We’ll happily through-check you and your baggage onto any airline with a baggage agreement in place. This can only happen if you’ve documentation of the itinerary showing Aer Lingus and the partner carrier flights on the same ticket.

Which to me is expressed almost as a concession – that through-checking is not your right. Very indirect but some indication that they do not require luggage to be through-checked.

Undoubtedly some airlines can be touchy about such, for fear you are going to "jump ship" in Dublin as part of a hidden city ticketing scam. However given its location I think negligible chance of that at DUB therefore a request to check bags only as far as Dublin should raise no eyebrows. In any case a 19 hour layover is a very good excuse for reclaiming bags on route - airlines don't expect one to go without a change of clothes or proper ablutions for a whole day up to a layover and goodness knows how long after.

The amount of handling should not differ, whether on and off a conveyor or in and out of a storage area so should not have any cost impact on the airline. What's left is essentially reduced risk of having to offload your bag from the Paris plane should you fail to turn up for your connection for some reason.
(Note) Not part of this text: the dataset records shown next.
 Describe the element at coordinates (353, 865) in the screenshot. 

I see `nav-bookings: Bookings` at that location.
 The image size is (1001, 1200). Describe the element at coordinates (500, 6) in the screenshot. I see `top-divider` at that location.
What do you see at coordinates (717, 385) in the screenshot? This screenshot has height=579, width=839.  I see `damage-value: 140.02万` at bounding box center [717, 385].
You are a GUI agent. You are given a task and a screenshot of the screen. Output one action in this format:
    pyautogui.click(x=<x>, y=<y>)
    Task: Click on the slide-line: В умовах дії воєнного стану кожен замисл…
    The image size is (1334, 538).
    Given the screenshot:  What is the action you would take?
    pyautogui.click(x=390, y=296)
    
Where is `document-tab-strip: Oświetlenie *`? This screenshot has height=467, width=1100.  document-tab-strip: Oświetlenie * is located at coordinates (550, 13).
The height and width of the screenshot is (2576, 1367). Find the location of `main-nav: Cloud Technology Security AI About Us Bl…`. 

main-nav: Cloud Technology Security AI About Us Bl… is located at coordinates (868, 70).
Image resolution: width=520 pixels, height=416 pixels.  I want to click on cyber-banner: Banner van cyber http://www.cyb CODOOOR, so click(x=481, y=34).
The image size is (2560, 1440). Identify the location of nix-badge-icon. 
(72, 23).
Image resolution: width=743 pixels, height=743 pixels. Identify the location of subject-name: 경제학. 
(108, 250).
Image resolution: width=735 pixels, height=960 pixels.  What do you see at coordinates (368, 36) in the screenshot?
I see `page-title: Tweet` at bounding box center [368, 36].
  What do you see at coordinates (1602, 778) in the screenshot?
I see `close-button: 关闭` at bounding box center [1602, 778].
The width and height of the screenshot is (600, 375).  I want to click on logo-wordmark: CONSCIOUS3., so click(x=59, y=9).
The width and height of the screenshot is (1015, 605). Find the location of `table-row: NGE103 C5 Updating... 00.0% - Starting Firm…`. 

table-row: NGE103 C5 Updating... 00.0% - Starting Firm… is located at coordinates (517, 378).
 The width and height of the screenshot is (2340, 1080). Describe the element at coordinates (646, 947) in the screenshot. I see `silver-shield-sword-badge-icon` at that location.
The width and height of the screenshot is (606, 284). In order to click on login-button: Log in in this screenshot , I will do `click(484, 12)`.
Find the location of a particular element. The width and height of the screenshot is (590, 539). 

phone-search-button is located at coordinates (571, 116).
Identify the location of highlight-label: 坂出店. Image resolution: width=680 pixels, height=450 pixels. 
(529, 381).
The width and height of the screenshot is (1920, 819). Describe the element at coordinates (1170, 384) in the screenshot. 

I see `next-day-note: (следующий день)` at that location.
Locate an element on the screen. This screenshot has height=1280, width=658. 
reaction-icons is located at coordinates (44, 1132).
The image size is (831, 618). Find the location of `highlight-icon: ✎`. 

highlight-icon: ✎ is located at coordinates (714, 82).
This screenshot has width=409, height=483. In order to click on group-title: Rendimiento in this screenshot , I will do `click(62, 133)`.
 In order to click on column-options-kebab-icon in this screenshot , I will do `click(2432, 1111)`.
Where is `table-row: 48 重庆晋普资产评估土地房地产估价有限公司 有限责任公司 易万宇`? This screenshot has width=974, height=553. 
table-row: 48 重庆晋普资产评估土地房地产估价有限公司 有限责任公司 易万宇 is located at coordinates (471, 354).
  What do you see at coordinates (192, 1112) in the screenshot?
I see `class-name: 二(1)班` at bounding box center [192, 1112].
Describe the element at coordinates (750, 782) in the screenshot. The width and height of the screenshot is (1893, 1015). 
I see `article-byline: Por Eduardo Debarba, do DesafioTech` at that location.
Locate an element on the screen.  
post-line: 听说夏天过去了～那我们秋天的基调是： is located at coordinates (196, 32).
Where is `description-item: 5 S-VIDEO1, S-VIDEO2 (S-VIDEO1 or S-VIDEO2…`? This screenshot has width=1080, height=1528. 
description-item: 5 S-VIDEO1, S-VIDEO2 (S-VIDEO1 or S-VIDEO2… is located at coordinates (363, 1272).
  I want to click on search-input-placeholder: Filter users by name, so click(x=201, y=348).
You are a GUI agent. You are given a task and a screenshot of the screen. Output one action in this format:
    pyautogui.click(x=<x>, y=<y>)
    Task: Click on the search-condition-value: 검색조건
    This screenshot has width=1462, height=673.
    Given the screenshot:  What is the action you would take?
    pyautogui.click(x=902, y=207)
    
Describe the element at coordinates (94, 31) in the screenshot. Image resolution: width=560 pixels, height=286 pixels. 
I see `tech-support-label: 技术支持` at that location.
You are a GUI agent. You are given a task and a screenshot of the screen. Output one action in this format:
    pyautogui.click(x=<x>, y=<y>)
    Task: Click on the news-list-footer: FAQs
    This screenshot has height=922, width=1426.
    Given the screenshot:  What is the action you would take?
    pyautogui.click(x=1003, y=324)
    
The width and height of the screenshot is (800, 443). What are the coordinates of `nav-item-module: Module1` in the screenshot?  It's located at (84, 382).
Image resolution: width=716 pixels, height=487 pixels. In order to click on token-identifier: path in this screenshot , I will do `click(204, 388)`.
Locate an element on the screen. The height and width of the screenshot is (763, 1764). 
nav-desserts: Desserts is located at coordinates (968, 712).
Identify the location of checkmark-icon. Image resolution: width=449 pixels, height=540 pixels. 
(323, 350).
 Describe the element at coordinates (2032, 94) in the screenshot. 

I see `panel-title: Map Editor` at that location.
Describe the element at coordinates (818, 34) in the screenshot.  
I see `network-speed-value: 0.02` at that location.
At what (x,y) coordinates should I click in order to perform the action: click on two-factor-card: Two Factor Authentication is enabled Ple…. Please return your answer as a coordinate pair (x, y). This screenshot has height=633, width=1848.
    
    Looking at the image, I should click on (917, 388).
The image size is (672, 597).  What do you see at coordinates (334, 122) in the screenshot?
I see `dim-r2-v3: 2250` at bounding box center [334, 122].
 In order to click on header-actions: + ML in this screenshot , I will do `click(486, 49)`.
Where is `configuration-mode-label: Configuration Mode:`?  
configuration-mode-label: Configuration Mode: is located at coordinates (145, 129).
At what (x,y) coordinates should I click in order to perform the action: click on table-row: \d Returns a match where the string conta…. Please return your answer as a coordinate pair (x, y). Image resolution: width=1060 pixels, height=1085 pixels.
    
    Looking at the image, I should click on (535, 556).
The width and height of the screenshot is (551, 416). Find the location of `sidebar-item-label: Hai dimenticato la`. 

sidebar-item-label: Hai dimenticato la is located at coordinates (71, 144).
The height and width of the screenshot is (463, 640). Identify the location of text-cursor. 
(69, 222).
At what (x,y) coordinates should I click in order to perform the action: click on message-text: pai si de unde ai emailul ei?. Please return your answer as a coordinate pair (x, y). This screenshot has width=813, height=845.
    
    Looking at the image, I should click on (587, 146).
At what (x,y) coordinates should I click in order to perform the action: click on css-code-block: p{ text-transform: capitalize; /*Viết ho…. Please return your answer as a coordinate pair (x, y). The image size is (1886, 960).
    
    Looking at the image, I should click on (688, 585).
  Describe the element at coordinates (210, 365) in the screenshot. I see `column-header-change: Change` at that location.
This is trying to apply some logic to the implications of various options, to help assess what may and what may not be allowed (despite that logic may play very little part!) but though I cannot find support for this I do know that it was perfectly normal to allow luggage to be collected at a layover location and then rechecked later even when a 'single' fight (eg an overnight stop during London to Bombay, with accommodation provided in the airline's own hotel).

Nowadays the issue is rather the opposite, inability to interline baggage across tickets causing serious transit visa problems.

The only real concern is to remember specifically to ask at the check-in counter for your flight to Dublin that you luggage NOT be checked through. Stobart Air codeshares with Aer Lingus and operates Aer Lingus Regional so it might otherwise automatically be checked-through.